Noting some “negative” comments that Kirkman’s lawyer made about her on conference calls years ago and with “I don’t recall” on specifics of conversations with representatives of the plaintiffs and a “I don’t believe it to be an untrue statement,” Wiseman clearly had a strategy to keep her answers extremely short under the spotlight of the plaintiffs’ main lawyer and his efforts to peel back a presumed cheat of his clients via a mixture of corporate greed and incompetence.

Which, as Nessim sought over the AM hours to have Wiseman “compare this to that,” in the words of Judge Buckley and delve into apparent contradictions in her testimony and previous declaration, means the once pivotal AMC executive was a witness who made a point of being held down to very little – at least by the plaintiffs’ side. “I’ve looked at 100 exhibits in little over two hours and I am confused as to what you are asking,” Wiseman punted to Nessim as the clock struck noon and her testimony neared its conclusion.

Under friendly re-direct from AMC outside counsel Scott Edelman, Wiseman, who left her Business Affairs gig in 2014, offered a series of clarifications from her testimony of this morning. “I don’t think my testimony is inconsistent, I think it centers on the word “exhibit,’” the TV exec elaborated in one particularly telling exchange with the Gibson Dunn & Crutcher lawyer. Under further questioning from Nessim and thanks to Judge Buckley sustaining an objection from the defense, Wiseman avoided having to answer questions about how much the costs of TWD would be if the show were produced by an outside entity.

Similar to most of last week of the so-called mini-trial, TWD EP and plaintiff Hurd was in the courtroom today. While Kirkman was absent for part of the first hour today after being a constant presence in the opening week of the case, Alpert and family members of TWD EP Charles Eglee, who is now the showrunner of Starz’s American Gods were in the DTLA building from the start of court this morning.

Having run overtime and bumped up against two holidays over the past week and a bit, this first phase of the EPs’ case will now be pushed until March 9 for its conclusion.

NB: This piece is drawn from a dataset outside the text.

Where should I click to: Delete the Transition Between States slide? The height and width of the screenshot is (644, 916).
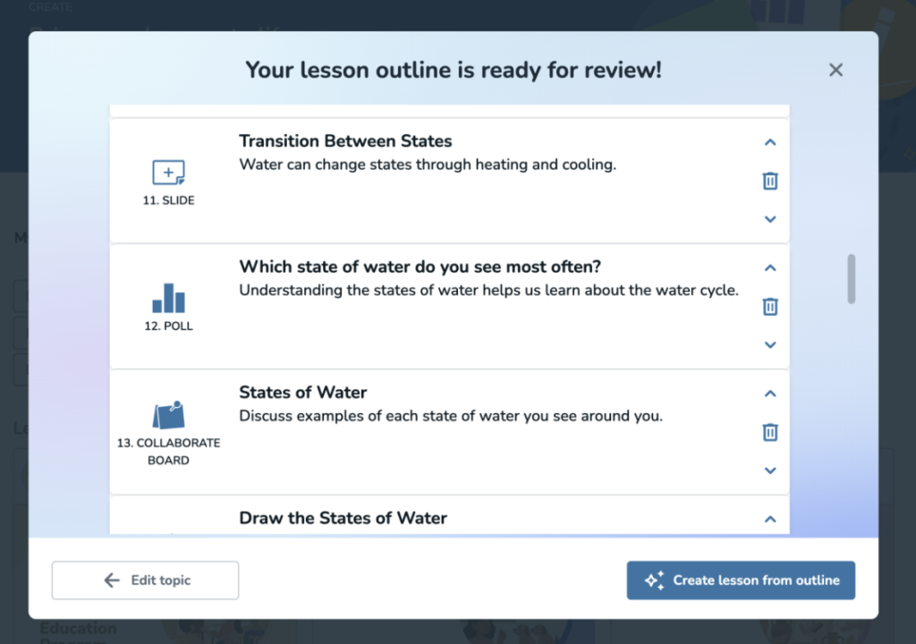pos(769,181)
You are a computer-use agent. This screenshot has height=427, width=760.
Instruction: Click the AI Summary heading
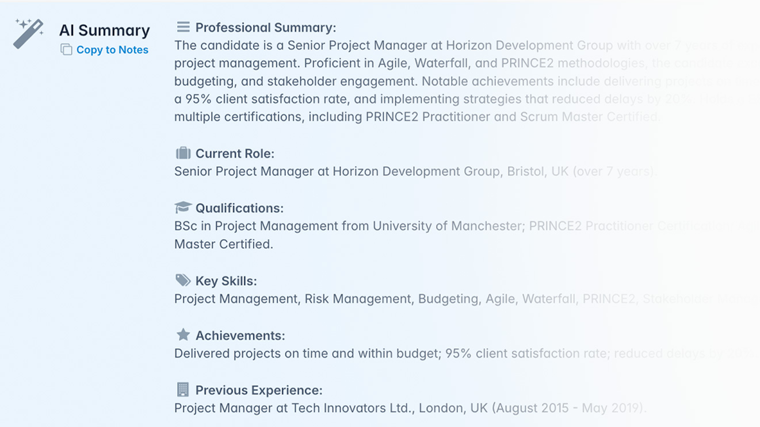(x=104, y=30)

Coming off a dark day in the court on the President’s Day holiday, Tuesday was mainly full of defense testimony from lawyer Roger Arar on the Kirkman contracts. After Wiseman and Collier, today headed towards its conclusion with testimony from AMC SVP Finance Stefan Reinhardt. The exec unveiled the various corporate entities that licensing deals usually go through – but did not with in-house produced TWD.

Of course, with the main event of the Darabont case going to trial in NYC in June, what happens in L.A. will not be staying in L.A., for better or worse depending what side you are on.